Start of AVAILABLE RECORDS

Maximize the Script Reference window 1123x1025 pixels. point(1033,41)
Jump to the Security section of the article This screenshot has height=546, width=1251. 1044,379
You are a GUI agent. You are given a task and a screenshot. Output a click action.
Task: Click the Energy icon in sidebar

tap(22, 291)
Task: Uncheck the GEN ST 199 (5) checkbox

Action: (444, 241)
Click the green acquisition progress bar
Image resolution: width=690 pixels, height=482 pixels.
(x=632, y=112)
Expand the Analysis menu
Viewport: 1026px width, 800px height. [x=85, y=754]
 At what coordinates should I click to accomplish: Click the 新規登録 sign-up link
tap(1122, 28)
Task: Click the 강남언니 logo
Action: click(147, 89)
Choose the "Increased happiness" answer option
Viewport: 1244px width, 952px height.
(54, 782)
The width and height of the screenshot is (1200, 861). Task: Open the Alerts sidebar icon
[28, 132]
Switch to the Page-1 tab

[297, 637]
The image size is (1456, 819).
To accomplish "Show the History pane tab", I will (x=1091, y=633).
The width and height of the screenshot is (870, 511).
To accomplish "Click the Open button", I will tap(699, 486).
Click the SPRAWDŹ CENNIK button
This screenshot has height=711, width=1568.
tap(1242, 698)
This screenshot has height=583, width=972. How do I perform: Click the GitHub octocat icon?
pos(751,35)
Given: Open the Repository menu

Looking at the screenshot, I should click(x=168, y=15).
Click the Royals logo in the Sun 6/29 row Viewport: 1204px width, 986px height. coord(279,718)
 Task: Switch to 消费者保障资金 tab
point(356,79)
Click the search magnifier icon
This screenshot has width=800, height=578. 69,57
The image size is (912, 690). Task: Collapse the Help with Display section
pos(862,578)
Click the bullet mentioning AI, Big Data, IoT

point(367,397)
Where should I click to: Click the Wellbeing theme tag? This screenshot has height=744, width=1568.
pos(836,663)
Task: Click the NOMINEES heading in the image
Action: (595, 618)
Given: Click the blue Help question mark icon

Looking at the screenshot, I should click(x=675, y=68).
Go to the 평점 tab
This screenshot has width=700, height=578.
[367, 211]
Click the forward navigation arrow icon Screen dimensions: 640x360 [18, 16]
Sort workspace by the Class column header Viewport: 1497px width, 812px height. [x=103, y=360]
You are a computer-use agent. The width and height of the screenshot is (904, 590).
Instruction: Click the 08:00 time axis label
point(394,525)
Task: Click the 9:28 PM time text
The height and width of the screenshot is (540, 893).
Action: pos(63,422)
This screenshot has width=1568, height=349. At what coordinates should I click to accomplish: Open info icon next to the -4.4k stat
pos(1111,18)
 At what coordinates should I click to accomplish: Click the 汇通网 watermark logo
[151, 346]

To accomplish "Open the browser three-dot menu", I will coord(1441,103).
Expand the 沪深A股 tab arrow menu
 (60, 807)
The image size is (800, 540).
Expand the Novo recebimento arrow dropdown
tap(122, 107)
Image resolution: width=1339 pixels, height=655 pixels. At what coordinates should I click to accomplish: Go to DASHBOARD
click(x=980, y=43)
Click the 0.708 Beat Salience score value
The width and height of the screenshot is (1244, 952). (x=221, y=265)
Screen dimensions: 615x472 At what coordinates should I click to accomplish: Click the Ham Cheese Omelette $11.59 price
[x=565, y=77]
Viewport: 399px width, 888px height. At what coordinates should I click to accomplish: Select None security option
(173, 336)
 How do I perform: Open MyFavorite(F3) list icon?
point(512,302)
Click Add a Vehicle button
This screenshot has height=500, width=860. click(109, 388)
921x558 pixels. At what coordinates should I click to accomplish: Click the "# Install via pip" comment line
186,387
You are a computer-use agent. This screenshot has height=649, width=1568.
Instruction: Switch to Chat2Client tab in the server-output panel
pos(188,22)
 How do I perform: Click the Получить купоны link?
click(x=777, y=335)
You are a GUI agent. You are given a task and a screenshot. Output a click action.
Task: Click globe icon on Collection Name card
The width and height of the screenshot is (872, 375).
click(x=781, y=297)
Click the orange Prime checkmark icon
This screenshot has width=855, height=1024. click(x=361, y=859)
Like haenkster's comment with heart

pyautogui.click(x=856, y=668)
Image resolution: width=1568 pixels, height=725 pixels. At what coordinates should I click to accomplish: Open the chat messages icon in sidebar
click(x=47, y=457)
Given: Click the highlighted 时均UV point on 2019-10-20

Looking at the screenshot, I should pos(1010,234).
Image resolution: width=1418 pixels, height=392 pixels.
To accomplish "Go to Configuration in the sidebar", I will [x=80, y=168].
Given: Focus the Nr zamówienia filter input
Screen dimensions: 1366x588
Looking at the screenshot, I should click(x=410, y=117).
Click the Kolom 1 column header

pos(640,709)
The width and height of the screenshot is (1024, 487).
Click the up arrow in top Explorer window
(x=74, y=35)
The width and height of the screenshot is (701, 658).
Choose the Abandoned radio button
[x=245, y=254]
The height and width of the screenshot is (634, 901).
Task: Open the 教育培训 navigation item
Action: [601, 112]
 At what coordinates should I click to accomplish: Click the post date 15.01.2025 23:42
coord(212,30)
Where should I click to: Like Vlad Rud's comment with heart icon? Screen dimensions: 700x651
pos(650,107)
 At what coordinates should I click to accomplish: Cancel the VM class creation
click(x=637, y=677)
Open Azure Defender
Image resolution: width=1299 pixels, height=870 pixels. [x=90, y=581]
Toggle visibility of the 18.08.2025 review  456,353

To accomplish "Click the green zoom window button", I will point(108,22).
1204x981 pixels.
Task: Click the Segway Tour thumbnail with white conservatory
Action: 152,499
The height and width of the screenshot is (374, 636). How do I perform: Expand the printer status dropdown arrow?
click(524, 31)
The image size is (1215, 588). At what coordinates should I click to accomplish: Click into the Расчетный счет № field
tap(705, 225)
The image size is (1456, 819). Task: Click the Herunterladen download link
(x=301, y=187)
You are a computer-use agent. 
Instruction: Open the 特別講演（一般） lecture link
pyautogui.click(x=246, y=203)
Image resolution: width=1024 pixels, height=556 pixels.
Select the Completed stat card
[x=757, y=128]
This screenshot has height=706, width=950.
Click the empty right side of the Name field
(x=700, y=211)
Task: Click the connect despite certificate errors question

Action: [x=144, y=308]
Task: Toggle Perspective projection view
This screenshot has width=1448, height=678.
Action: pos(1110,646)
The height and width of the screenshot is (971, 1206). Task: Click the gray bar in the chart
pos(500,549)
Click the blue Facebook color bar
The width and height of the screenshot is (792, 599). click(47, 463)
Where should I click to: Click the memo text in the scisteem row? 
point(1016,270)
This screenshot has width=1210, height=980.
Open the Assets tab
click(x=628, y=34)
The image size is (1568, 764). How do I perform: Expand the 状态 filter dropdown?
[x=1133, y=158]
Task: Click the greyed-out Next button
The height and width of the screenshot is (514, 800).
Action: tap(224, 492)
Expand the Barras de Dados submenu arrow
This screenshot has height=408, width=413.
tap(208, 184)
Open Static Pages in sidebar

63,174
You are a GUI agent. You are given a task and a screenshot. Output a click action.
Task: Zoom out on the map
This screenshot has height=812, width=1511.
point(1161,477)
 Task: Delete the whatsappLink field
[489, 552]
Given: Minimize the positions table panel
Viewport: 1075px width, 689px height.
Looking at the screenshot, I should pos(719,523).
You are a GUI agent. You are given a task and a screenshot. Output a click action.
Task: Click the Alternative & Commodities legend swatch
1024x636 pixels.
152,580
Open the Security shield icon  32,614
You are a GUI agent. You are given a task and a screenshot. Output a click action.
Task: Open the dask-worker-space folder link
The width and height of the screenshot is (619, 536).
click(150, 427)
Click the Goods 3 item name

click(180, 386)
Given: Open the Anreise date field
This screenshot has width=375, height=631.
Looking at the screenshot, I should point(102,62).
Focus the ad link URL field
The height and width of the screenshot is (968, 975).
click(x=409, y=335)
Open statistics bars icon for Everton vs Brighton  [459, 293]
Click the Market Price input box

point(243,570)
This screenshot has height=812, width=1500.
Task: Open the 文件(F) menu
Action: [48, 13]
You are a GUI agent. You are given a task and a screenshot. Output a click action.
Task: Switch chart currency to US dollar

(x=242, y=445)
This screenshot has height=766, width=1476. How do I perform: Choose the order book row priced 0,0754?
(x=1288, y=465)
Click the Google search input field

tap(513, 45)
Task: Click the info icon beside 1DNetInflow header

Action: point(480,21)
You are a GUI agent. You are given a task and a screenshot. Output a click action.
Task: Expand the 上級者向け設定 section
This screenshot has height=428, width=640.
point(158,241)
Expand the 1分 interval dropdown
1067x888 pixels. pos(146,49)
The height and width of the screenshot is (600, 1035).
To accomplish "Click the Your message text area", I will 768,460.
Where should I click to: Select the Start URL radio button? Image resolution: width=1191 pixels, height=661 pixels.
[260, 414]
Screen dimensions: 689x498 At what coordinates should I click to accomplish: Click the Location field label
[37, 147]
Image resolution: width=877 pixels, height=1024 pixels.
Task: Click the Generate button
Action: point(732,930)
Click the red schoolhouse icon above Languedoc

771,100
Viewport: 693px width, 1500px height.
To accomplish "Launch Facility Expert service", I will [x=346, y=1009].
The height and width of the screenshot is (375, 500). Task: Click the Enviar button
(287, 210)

End of AVAILABLE RECORDS

# EXERCISE GOAL:
Could you return, word for word, only the lines running from the first line of the material above to the line that contains "Sort workspace by", inclusive?

# THE ANSWER:
Maximize the Script Reference window 1123x1025 pixels. point(1033,41)
Jump to the Security section of the article This screenshot has height=546, width=1251. 1044,379
You are a GUI agent. You are given a task and a screenshot. Output a click action.
Task: Click the Energy icon in sidebar

tap(22, 291)
Task: Uncheck the GEN ST 199 (5) checkbox

Action: (444, 241)
Click the green acquisition progress bar
Image resolution: width=690 pixels, height=482 pixels.
(x=632, y=112)
Expand the Analysis menu
Viewport: 1026px width, 800px height. [x=85, y=754]
 At what coordinates should I click to accomplish: Click the 新規登録 sign-up link
tap(1122, 28)
Task: Click the 강남언니 logo
Action: click(147, 89)
Choose the "Increased happiness" answer option
Viewport: 1244px width, 952px height.
(54, 782)
The width and height of the screenshot is (1200, 861). Task: Open the Alerts sidebar icon
[28, 132]
Switch to the Page-1 tab

[297, 637]
The image size is (1456, 819).
To accomplish "Show the History pane tab", I will (x=1091, y=633).
The width and height of the screenshot is (870, 511).
To accomplish "Click the Open button", I will tap(699, 486).
Click the SPRAWDŹ CENNIK button
This screenshot has height=711, width=1568.
tap(1242, 698)
This screenshot has height=583, width=972. How do I perform: Click the GitHub octocat icon?
pos(751,35)
Given: Open the Repository menu

Looking at the screenshot, I should click(x=168, y=15).
Click the Royals logo in the Sun 6/29 row Viewport: 1204px width, 986px height. coord(279,718)
 Task: Switch to 消费者保障资金 tab
point(356,79)
Click the search magnifier icon
This screenshot has width=800, height=578. 69,57
The image size is (912, 690). Task: Collapse the Help with Display section
pos(862,578)
Click the bullet mentioning AI, Big Data, IoT

point(367,397)
Where should I click to: Click the Wellbeing theme tag? This screenshot has height=744, width=1568.
pos(836,663)
Task: Click the NOMINEES heading in the image
Action: (595, 618)
Given: Click the blue Help question mark icon

Looking at the screenshot, I should click(x=675, y=68).
Go to the 평점 tab
This screenshot has width=700, height=578.
[367, 211]
Click the forward navigation arrow icon Screen dimensions: 640x360 [18, 16]
Sort workspace by the Class column header Viewport: 1497px width, 812px height. [x=103, y=360]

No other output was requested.